[What you will do]
Lay out as a numbered list, with blank lines omitted, only the lines from the one containing "Open Наши услуги in tablet navigation" through the one containing "click(898, 127)", both included. Leave the pictures out of your list.

[Available records]
— Begin —

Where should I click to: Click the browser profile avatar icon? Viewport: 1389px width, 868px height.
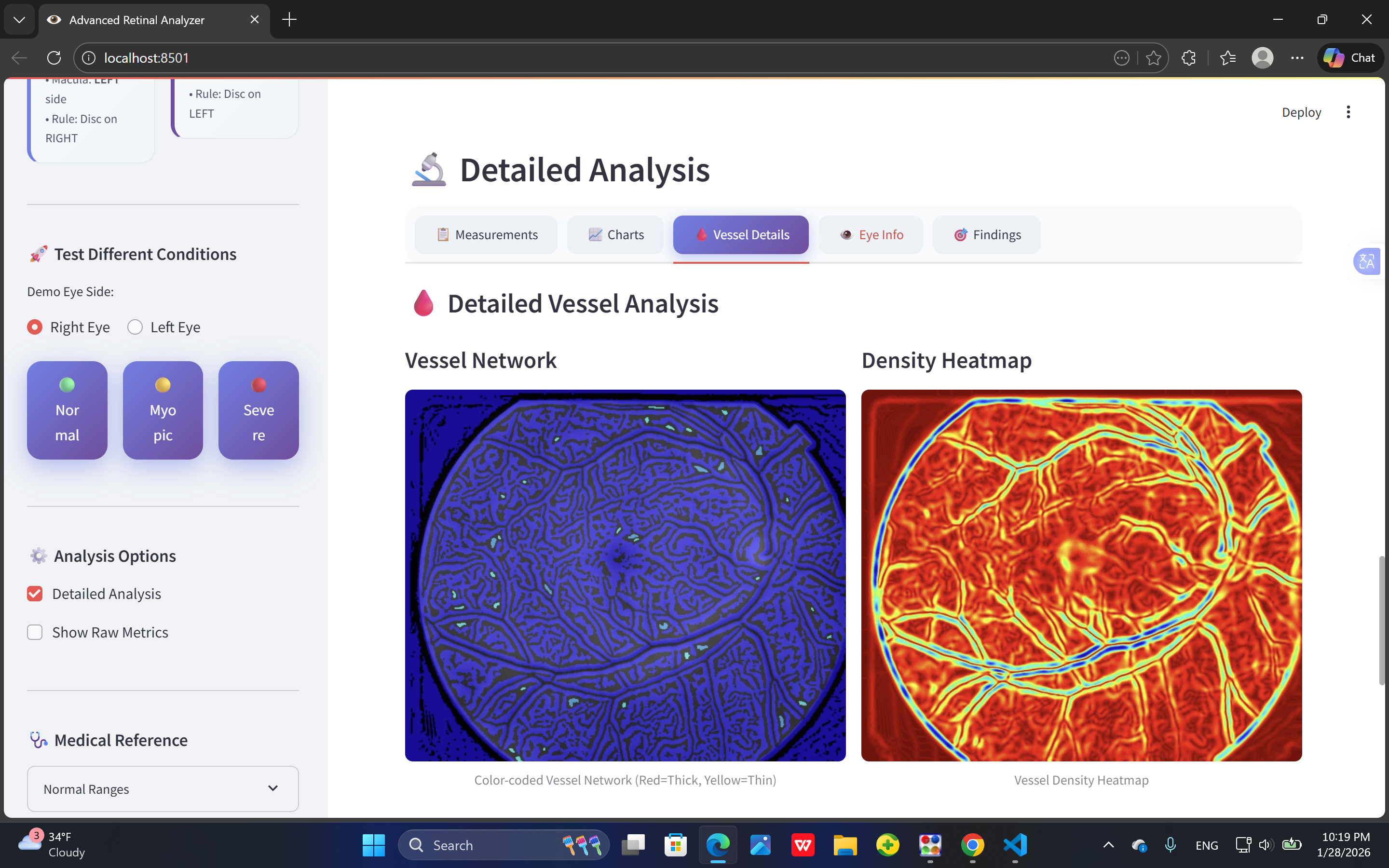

— End —
— Begin —

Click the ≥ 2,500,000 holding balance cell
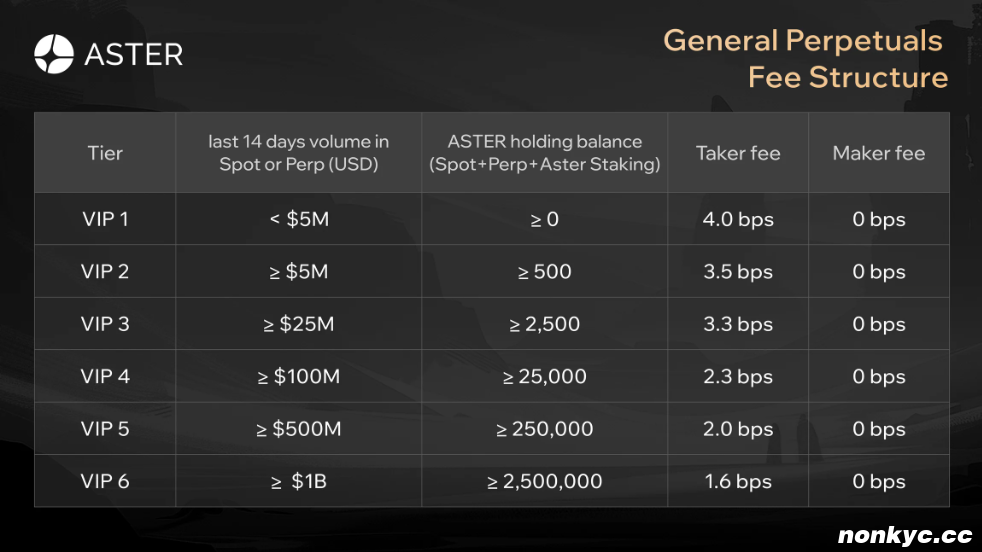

— End —
— Begin —

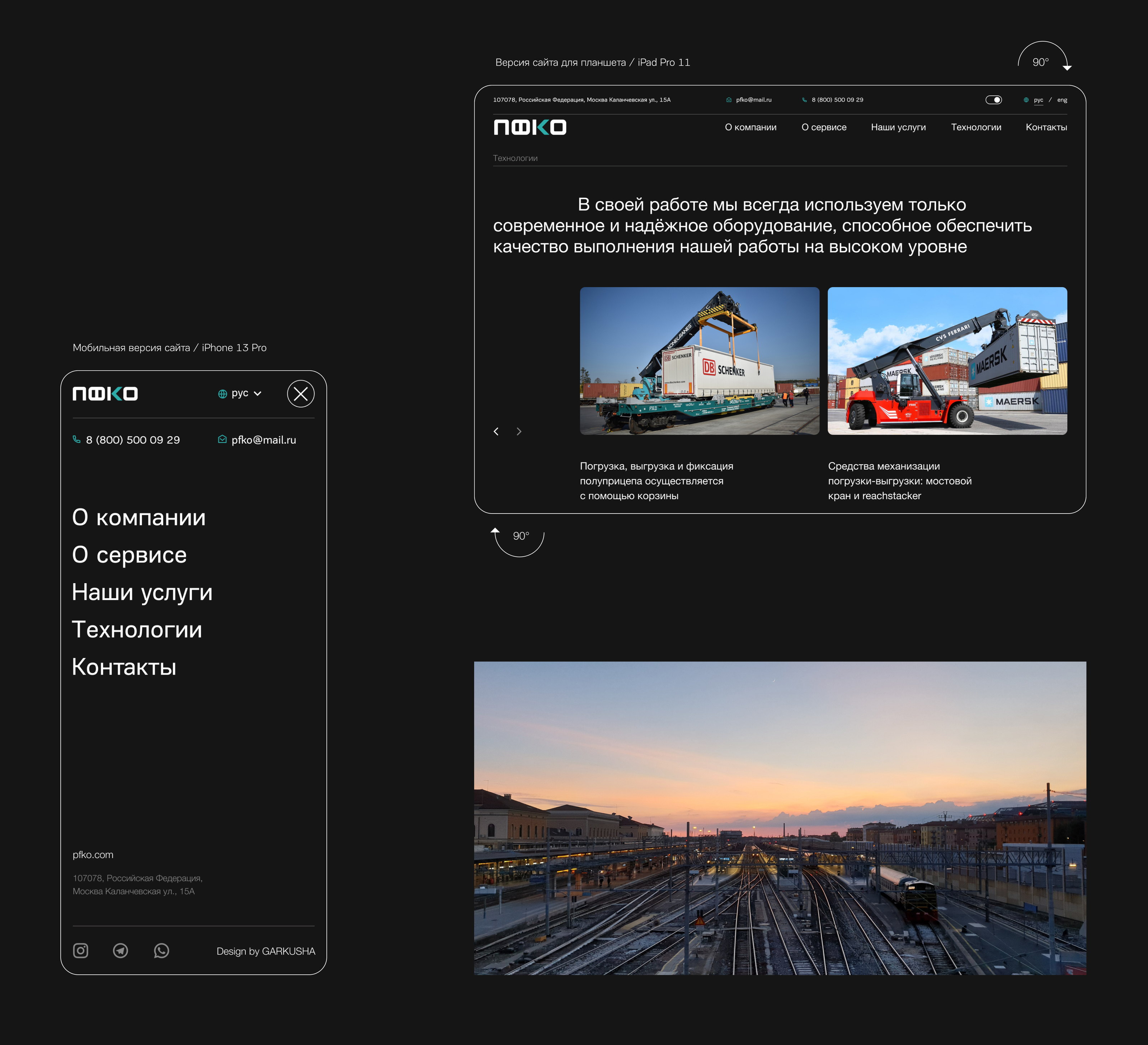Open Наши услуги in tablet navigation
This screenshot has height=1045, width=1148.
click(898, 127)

— End —

[Result of the exercise]
1. Open Наши услуги in tablet navigation
2. This screenshot has height=1045, width=1148.
3. click(898, 127)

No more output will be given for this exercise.